С этими словами она уже неспешно, почти торжественно развернула письмо и погрузилась в чтение.
«Орсинь, мы так давно не говорили с тобой по душам, что я составляю это письмо даже с удовольствием. Уж кем-кем, а интересным собеседником ты была всегда. И знаешь, за недели раздумий мне пришла в голову одна любопытная мысль. Вспомни сказки, где герой обязательно завоёвывает свою избранницу и дальше они живут долго и счастливо? Но что, если расставания – естественная и даже необходимая вещь? Мы что-то кому-то даём и сами взамен получаем нечто ценное, чтобы двигаться дальше. И мы должны быть благодарны за эту встречу и этот дар. А потом мы снова идём вперёд, уже обновлённые и немного изменившиеся. Да, у всего в этом мире есть свой срок: у гор, у живых существ, у отношений, у воспоминаний. Но так ли это плохо? Ведь, как по мне, трансформация – это главный принцип жизни.

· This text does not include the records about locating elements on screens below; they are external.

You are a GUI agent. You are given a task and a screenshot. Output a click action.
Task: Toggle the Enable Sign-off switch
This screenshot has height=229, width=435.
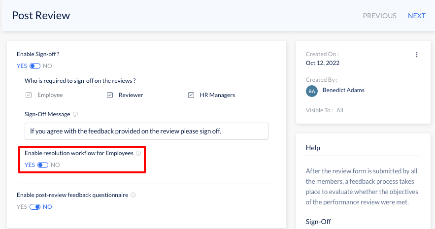coord(35,66)
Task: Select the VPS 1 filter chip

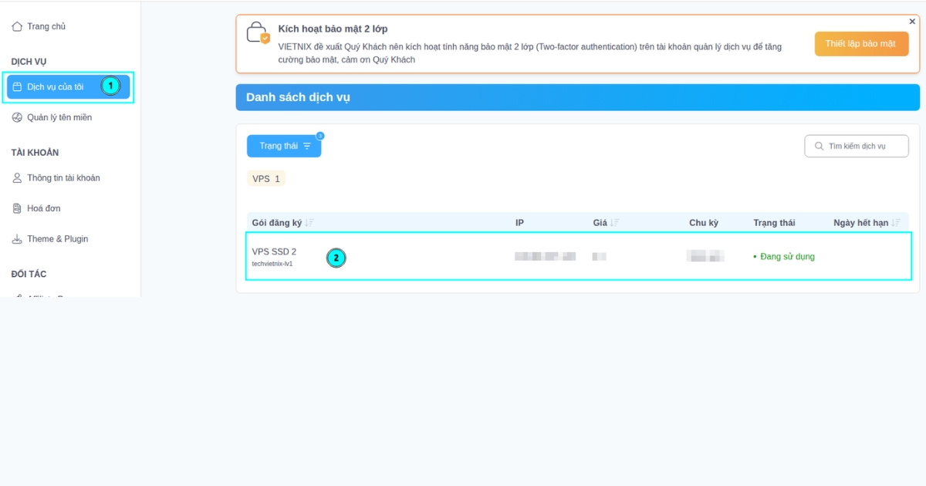Action: [265, 178]
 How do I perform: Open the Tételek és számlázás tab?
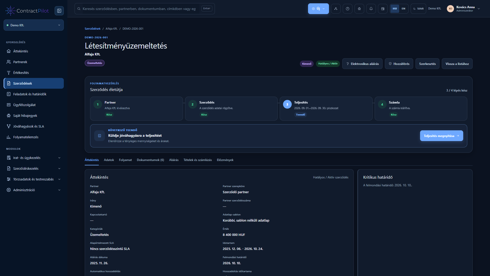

Давным-давно я бежал из дворца, потому что не знал, кто я. Мой разум пожирали ужасы детства, и мой дом превратился для меня в клетку. И все мои слова об ответственности, боязни кого-то обидеть или подавить – это была не доброта. Это была беспомощность. Но теперь я обрёл способность действовать, даже если в глубине души предпочёл бы иную судьбу. В чём-то я понял своего отца.
Но та, кому я обязан исцелением, – это ты, Орсинь. Ты стала для меня и другом, и матерью, и женой. Ты несла непомерную ношу, о которой сама не подозревала. Ты пробудила во мне гордость, без которой не бывает воли, ты дала мне всё, что может дать женщина мужчине. Каждое слово, сказанное тобою, продолжает освещать мой путь по сей день. Мы ведь всегда останемся друзьями, не правда ли?
Я всегда уважал тебя за отвагу и предприимчивость и верю, что ты нужна Белой империи. Как, мне кажется, и она нужна тебе. Но если я ошибаюсь, ты всегда вольна отправиться, куда пожелаешь.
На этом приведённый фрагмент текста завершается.